Skip to content

fidlabs/DUV---Downloand-unpack-and-verify

Repository files navigation

DUV — Download, unpack, and verify (Filecoin)

Tools for retrieving data from Filecoin storage providers using piece CIDs, deal metadata from filecoin.tools, and optionally the SP Tool allocator API. This repo also includes a safe CAR unpack path that avoids mutating your original download.

Primary goals:

  • Resolve http(s)://<host>:<port>/piece/<pieceCid> when you know (or discover) the miner.
  • Prefer filecoin.tools for “which SPs hold this piece?” style lookups instead of relying on IPNI for that step.
  • Unpack padded or tricky CARv1 files without destroying the source file.

Repository layout

File Role
sp-tool-fetch.sh Allocator API → job or sync URL → download CAR → unpack (or unpack-only / install-deps).

- GOAL -
Please copy the DUV README word for word from "Repository files navigation" to "discover) the miner.".

[Raw records]
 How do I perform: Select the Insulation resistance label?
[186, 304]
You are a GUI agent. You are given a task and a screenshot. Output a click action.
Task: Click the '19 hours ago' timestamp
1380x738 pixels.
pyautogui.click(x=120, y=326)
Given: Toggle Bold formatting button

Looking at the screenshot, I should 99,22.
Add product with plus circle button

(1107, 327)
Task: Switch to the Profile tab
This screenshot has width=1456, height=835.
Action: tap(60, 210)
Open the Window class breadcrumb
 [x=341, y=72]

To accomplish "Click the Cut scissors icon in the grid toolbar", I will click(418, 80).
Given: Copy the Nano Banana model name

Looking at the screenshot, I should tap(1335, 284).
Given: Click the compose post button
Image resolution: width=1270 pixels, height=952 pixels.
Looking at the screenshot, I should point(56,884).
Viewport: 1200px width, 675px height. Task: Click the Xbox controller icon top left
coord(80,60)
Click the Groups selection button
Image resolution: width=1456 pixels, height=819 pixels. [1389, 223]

- REPLY TO THE EXERCISE -
Repository files navigation

DUV — Download, unpack, and verify (Filecoin)

Tools for retrieving data from Filecoin storage providers using piece CIDs, deal metadata from filecoin.tools, and optionally the SP Tool allocator API. This repo also includes a safe CAR unpack path that avoids mutating your original download.

Primary goals:

  • Resolve http(s)://<host>:<port>/piece/<pieceCid> when you know (or discover) the miner.